Provided information>
+ + +
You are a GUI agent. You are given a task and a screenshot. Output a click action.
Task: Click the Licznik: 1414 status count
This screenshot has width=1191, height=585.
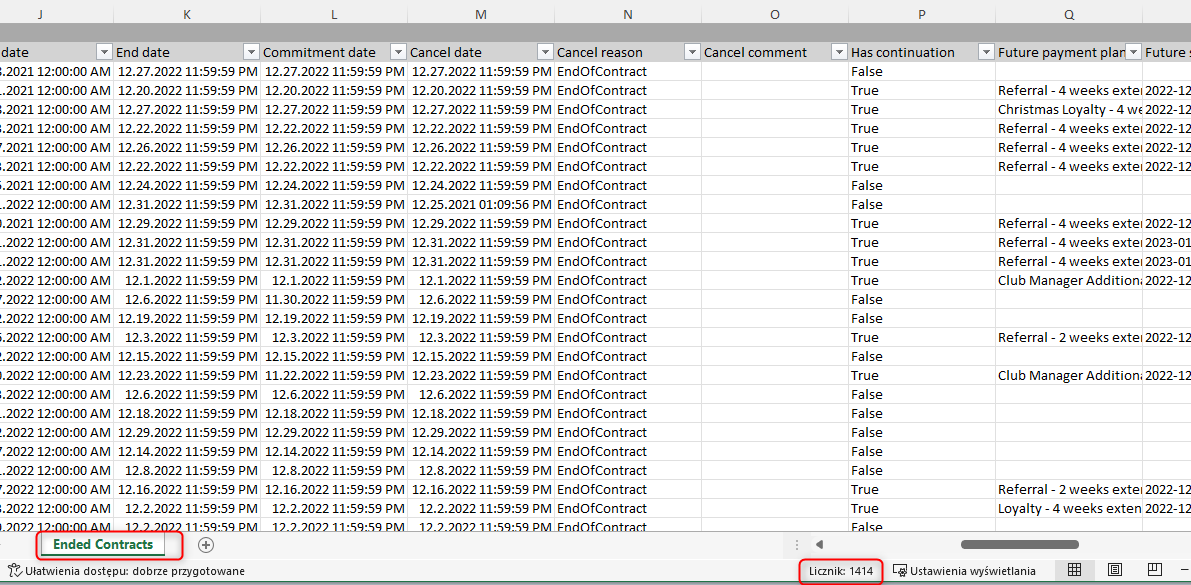tap(841, 571)
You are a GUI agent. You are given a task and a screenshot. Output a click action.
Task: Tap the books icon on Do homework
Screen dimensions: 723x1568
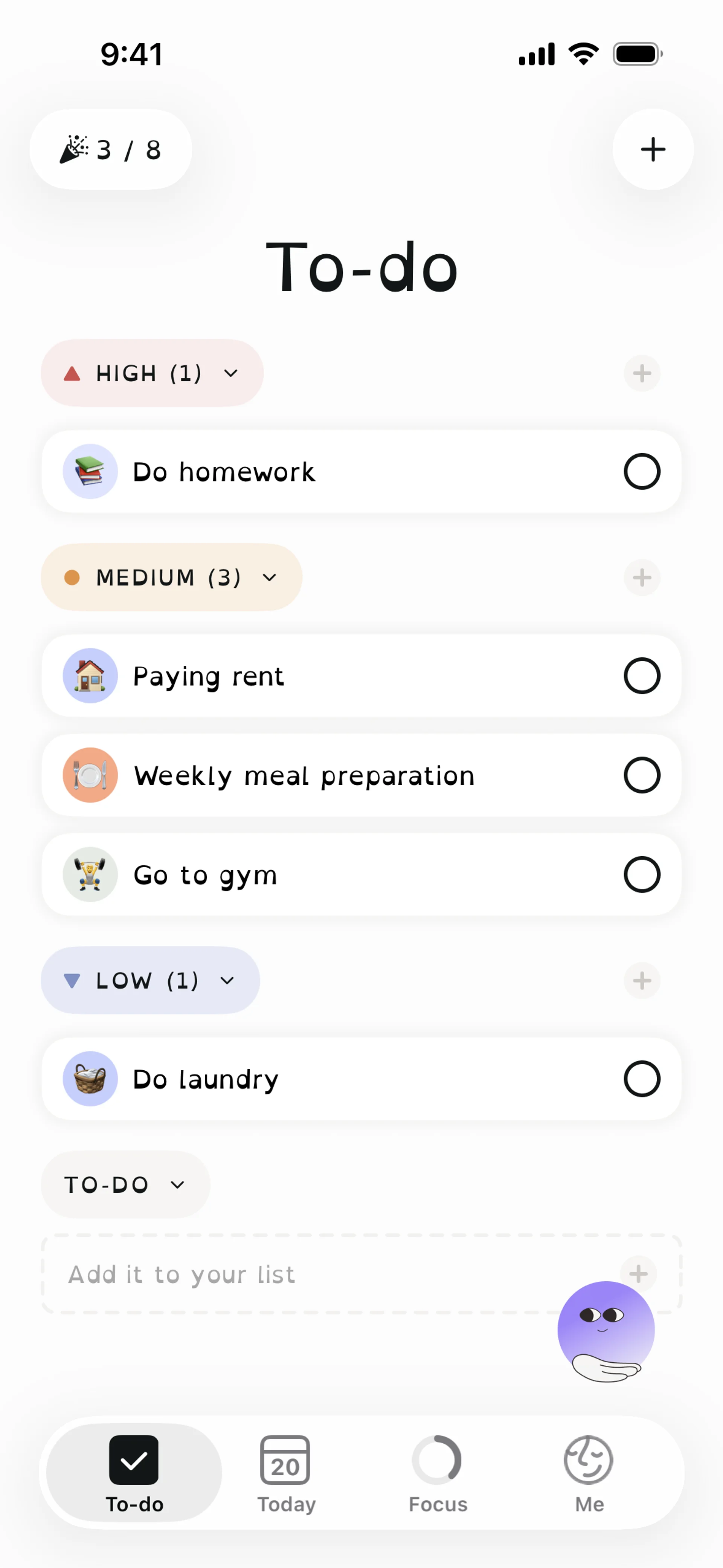pyautogui.click(x=90, y=471)
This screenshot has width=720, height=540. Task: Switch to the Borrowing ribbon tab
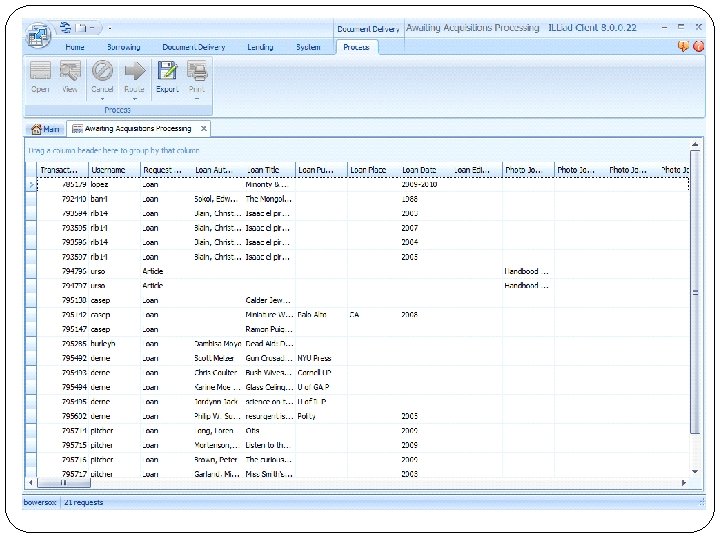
+ + +
Give the listing above again word for word, without its pictures.

You are a GUI agent. You are given a task and a screenshot. Output a click action.
Task: Click the Licznik: 1414 status count
This screenshot has width=1191, height=585.
tap(841, 571)
You are a GUI agent. You are given a task and a screenshot. Output a click action.
Task: Tap the books icon on Do homework
Screen dimensions: 723x1568
pyautogui.click(x=90, y=471)
This screenshot has width=720, height=540. Task: Switch to the Borrowing ribbon tab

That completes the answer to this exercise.